Text to read -
Another prominent Democrat, a friend of mine, Congressman Jack Murtha, was on TV Sunday with his own plan for a withdrawal. He said that we can deal with the Iraqi situation by redeploying forces to Okinawa. (Laughter.) The Pacific Ocean is a long way from the Persian Gulf, obviously. But the most troubling aspect of his proposal is this: He cited two previous instances of American military withdrawal, and suggested they would be good models for us to follow now. The first was America's exit from Beirut in 1983, and the second is the withdrawal from Somalia in 1993.

Listed entries -
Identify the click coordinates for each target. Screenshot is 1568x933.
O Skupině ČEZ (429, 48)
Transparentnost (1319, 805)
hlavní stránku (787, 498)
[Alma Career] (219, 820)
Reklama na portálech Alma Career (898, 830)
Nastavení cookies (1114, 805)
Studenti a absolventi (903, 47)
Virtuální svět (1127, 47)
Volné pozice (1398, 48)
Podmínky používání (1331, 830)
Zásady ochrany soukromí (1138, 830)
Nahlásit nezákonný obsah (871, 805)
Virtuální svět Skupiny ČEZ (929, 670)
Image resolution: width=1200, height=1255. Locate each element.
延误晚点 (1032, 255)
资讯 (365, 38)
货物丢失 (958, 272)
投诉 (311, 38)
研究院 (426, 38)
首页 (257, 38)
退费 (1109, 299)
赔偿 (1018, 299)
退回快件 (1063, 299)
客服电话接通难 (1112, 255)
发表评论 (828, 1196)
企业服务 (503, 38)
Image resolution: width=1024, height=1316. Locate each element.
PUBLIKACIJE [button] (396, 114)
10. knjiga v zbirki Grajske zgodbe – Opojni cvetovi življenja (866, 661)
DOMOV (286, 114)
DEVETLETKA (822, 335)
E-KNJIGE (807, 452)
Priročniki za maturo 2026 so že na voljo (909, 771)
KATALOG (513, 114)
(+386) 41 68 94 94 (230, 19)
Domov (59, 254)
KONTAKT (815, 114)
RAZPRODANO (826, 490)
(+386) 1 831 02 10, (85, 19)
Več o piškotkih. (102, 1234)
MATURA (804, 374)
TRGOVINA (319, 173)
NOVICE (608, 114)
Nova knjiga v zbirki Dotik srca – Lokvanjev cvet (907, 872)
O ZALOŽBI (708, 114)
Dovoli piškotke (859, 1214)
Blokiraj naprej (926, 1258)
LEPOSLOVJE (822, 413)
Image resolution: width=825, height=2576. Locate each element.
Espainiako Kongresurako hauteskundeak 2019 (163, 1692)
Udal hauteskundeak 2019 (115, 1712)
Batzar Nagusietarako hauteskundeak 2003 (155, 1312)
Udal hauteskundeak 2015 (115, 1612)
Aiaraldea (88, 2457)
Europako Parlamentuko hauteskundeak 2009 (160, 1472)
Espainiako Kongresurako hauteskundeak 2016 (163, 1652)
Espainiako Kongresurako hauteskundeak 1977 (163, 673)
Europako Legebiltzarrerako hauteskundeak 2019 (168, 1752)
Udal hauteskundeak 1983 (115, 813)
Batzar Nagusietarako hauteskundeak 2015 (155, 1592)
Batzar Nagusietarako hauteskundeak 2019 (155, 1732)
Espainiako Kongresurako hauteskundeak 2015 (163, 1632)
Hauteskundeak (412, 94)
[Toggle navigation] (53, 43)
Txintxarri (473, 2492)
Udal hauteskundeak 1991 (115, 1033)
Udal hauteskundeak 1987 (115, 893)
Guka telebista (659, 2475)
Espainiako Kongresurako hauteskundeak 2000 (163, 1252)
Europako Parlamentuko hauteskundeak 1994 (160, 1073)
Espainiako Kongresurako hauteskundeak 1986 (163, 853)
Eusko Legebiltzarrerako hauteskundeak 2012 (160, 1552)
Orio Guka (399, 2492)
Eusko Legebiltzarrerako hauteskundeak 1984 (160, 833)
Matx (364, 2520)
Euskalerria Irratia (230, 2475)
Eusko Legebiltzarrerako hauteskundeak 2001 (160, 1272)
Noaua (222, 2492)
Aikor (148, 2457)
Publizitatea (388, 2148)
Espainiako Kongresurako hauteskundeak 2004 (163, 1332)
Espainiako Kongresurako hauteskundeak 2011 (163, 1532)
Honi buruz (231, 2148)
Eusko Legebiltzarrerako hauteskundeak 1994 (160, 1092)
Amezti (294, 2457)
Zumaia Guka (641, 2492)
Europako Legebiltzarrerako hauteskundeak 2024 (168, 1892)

To do - From the passage about Congressman Murtha's withdrawal plan, reproduce word for word the stretch that begins at "Another prominent Democrat, a" and ends after "Somalia in 1993.".

Solution to this exercise -
Another prominent Democrat, a friend of mine, Congressman Jack Murtha, was on TV Sunday with his own plan for a withdrawal. He said that we can deal with the Iraqi situation by redeploying forces to Okinawa. (Laughter.) The Pacific Ocean is a long way from the Persian Gulf, obviously. But the most troubling aspect of his proposal is this: He cited two previous instances of American military withdrawal, and suggested they would be good models for us to follow now. The first was America's exit from Beirut in 1983, and the second is the withdrawal from Somalia in 1993.